··· Material for this exercise
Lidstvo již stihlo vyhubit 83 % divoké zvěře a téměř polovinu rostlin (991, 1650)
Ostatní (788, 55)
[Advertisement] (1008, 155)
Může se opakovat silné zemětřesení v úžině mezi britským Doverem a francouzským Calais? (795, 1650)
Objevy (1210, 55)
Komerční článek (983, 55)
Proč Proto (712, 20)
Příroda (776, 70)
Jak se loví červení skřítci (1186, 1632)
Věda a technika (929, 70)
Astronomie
······
### Work instruction
I need each of the entries above printed again exactly.

### Result of the task
Lidstvo již stihlo vyhubit 83 % divoké zvěře a téměř polovinu rostlin (991, 1650)
Ostatní (788, 55)
[Advertisement] (1008, 155)
Může se opakovat silné zemětřesení v úžině mezi britským Doverem a francouzským Calais? (795, 1650)
Objevy (1210, 55)
Komerční článek (983, 55)
Proč Proto (712, 20)
Příroda (776, 70)
Jak se loví červení skřítci (1186, 1632)
Věda a technika (929, 70)
Astronomie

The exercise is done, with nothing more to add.